Jōmon – Yayoi Period

The earliest pottery was said to originate during the Neolithic period, but it wasn’t until the Jōmon period that Japanese pottery began to take on a more extravagant style. During this period, Japanese pottery was formed using coiling clay ropes and fired in an open fire whilst being decorated with hand-impressed rope patterns. This point of pottery history became known for its highly flamboyant style, though as Japanese pottery entered the Yayoi period, a new style of earthenware characterised by simple, minimal patterns was introduced.

Kofun – Heian Period

During the Kofun period, Japanese pottery making techniques started to adapt and the first introductions of the potter’s wheel and Anagama kiln were brought into the Japanese pottery world. These new processes led to the first productions of Japanese stoneware pottery. Stoneware pottery was remarkably popular throughout Japan, with its function changing vastly over time. Originally funerary ware during the Nara and Heian periods, stoneware then became an elite piece of tableware before being used as a ritual vessel for Buddhist altars. As Japanese pottery entered into the Heian period, simple green lead glazes were produced for temples through new kiln techniques introduced by the Tang Dynasty of China.

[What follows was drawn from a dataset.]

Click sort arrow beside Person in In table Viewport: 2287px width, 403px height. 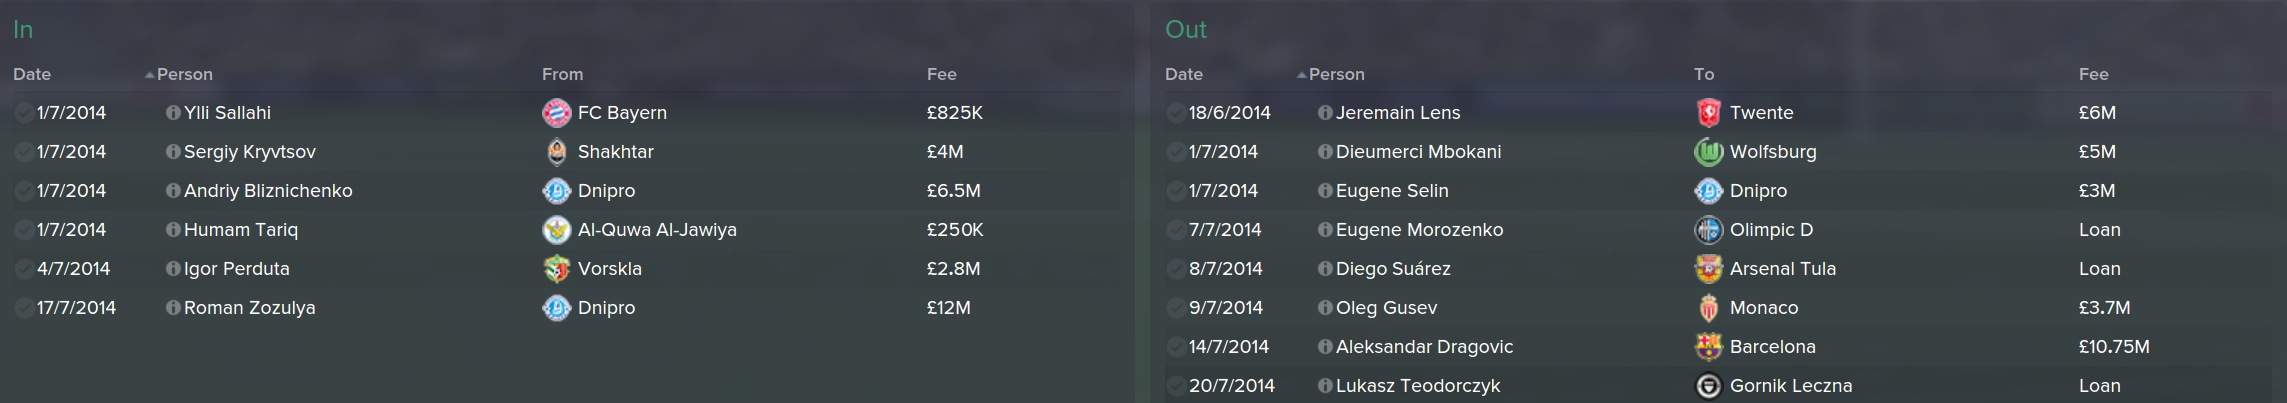pos(150,75)
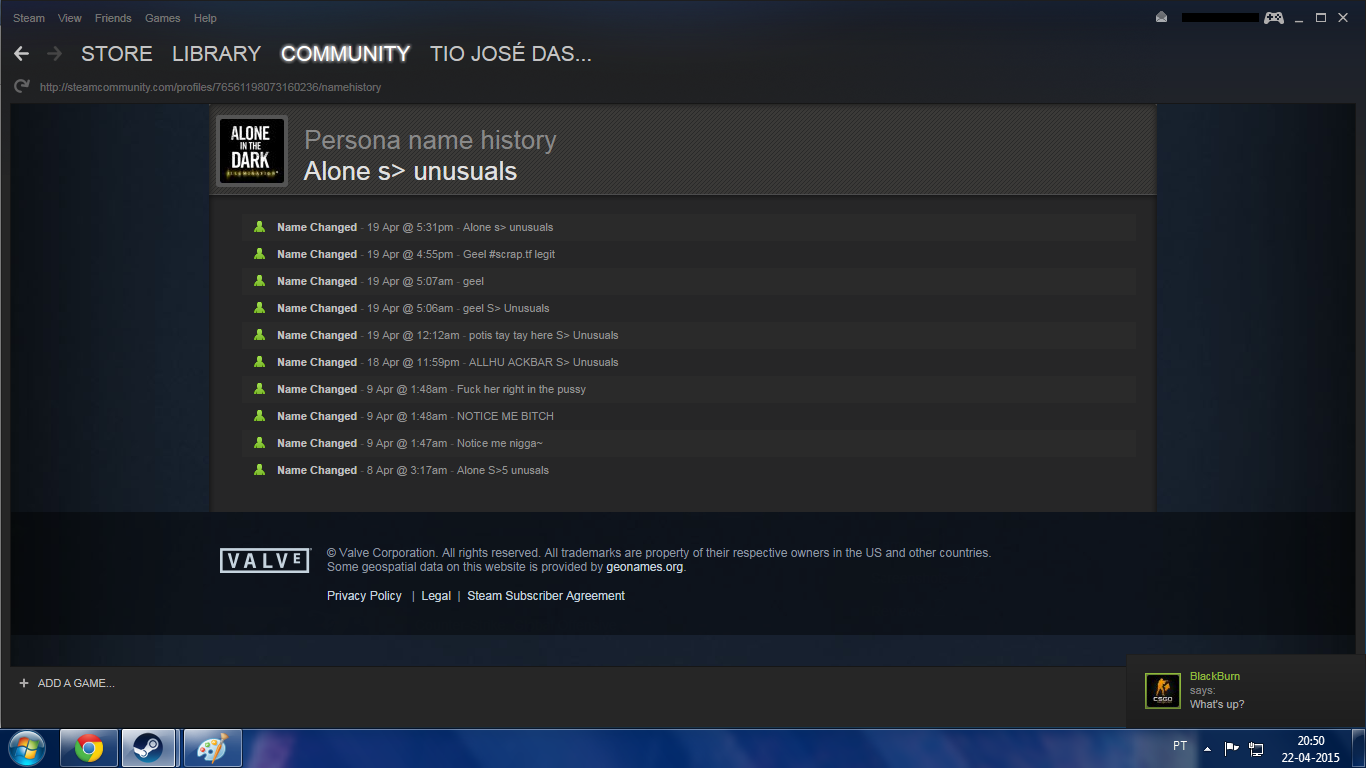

Kamakura – Muromachi Period

Japanese pottery began to develop even more during the Kamakura period, with glazing techniques becoming more popular and widespread. Kiln technology was improved leading to the founding of the ‘Six Old Kilns’; Shigaraki, Tamba, Bizen, Tokoname, Echizen, and Seto. The Seto kiln was the Japanese pottery leader at the time, producing new glaze techniques and colours that were often imitations of Chinese ceramics. During the Muromachi period, a number of Japanese monks who travelled to monasteries in China brought pieces of pottery that would later be imitated by Seto kilns and were highly valued for tea ceremonies. Similarly, the sophisticated Jian ware from China was later developed as tenmoku within Japanese pottery.

Azuchi-Momoyama – Sengoku period

The Azuchi-Momoyama period saw an abundance of imported Chinese pottery from greenware to white porcelain, with Chinese, Korean and Vietnamese pottery regarded as sophisticated items to be used in upper-class tea ceremonies. To meet the altering tastes of the time, Japanese pottery began to quickly adapt. As Japan entered the Sengoku period, Buddhism saw tea masters introduced to more changes with tastes favouring the style of Korean tea bowls and native Japanese pottery over that of sophisticated Chinese porcelain. During the invasion of Korea in 1592, new and exciting pottery techniques were introduced from the country’s artistic pottery makers. As tradition suggests, Korea discovered a source of porcelain clay within Japan which lead to the first production of traditional Japanese porcelain. The Korean potters also brought improved kiln technology, leading to the use of Satsuma, Hagi, Karatsu, Takatori, Agano and Arita kilns.

Edo period

As Japanese pottery entered into the Edo period, global conflict led to the damage of many traditional kilns. In the remaining Arita kilns, Chinese potter refugees introduced new, more refined porcelain techniques and enamel glazes to Japanese pottery. By 1658, the Dutch East Indian Company turned to Japan in search of blue-and-white porcelain to sell in Europe. To cope with demand, Arita kilns had to quickly expand their capacity, allowing them to export vast quantities of Japanese pottery and porcelain to Europe and Asia. At the end of the Edo period, white porcelain clay was discovered in more areas of Japan and was traded domestically, letting potters move more freely and create explore different designs and techniques.

Meiji – Taishō – Shōwa Era

During the Meiji era, Japanese Pottery was under threat from increasing Westernisation. Many traditional potters broke away and most artisans lost their source of income. As Japan descended into the Shōwa era, the folk art movement began. With Japan becoming rapidly urbanised, the artists of this era began to study traditional glazing techniques to preserve the native wares that were in danger of disappearing. That being said, Japanese pottery struggled further during the Shōwa era with the Pacific war; all resources went towards the war effort, leaving the production and development of Japanese pottery in serious decline.

Heisei era to present

As time passed, kilns returned to producing traditional Japanese pottery. Most village wares were made anonymously by local potters for practical purposes and these local styles tended to shut out present influences and instead focused on the traditional. Artist potters began to experiment at the Kyoto and Tokyo arts universities to recreate traditional porcelain and its unique decorations under the influence of ceramic teachers. Today, many master potters no longer work at major or ancient kilns and instead make classic pottery all across Japan.